Abstract
Keywords: Computational Fluid Dynamics, multi-phase flow, boiling, quenching, coupled simulation
The paper provides details about a newly developed modeling procedure to simulate quenching process using a commercial Computational Fluid Dynamics (CFD) code AVL FIRE. Boiling mass transfer process is triggered by submerging of a heated solid part into a sub-cooled liquid bath. As a result two-phase flow with boiling phase change is handled using the Eulerian two-fluid method. Mass transfer effects are considered based on either film or nucleate boiling regime. Separate computational domains constructed for the quenched solid part and the liquid (quenchant) domain are numerically coupled at the interface using the AVL-Code-Coupling-Interface (ACCI) feature. The program handles multiphase flow dynamics in the liquid domain in conjunction with the temperature evolution in the solid region in coupled fashion. The paper features numerical simulation results of a real cylinder head of a 4 cylinder gasoline engine. Computational grids consist of 1.2 million cells in both, the coolant (liquid) domain and in the solid region. Flow features such as vapor pocket generation, bubble clustering and their disposition are predicted. Comparison between measured and computed temperatures at different monitoring positions shows very good agreement for two cylinder head orientations.
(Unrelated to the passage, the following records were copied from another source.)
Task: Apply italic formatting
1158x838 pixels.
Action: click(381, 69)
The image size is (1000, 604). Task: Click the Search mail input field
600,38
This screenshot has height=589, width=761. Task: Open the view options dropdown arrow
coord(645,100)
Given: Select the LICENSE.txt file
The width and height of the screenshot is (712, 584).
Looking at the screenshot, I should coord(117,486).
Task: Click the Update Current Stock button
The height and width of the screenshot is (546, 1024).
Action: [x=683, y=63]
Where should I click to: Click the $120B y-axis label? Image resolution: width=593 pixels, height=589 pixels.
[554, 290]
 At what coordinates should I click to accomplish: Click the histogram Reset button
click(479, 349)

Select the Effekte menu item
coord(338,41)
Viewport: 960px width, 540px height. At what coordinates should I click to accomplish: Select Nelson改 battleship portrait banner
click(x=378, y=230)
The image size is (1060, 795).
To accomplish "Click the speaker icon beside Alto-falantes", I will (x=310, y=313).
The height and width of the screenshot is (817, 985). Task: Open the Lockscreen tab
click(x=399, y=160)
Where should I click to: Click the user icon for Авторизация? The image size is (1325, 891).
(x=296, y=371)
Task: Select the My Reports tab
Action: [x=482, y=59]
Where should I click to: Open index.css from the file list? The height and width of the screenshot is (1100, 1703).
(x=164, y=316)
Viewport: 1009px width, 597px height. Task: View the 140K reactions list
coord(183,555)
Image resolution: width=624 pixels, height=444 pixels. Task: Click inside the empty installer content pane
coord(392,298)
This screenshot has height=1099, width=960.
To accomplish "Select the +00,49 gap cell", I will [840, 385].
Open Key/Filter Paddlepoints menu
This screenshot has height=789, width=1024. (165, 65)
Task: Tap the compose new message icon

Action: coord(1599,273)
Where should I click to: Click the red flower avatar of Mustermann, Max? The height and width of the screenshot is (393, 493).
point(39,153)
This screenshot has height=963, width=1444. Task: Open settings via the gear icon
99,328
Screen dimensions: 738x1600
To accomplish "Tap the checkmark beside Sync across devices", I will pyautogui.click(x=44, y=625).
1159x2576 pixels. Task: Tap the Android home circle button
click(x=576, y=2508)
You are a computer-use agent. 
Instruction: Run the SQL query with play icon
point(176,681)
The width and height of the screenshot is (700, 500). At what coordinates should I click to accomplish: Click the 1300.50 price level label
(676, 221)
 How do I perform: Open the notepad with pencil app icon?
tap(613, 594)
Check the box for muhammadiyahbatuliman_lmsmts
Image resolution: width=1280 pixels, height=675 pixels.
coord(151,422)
Strong non-uniformity in temperature distribution within the structure was found, which is of great importance in evaluating residual stresses and fatigue patterns within the quenched object. Effects on the structure resulting from the quenching process are presented through sample Finite Element Method results. Cylinder head packing (simultaneous quenching of multiple solids) has been investigated on a pack of 18 solids. Physical trends have been predicted.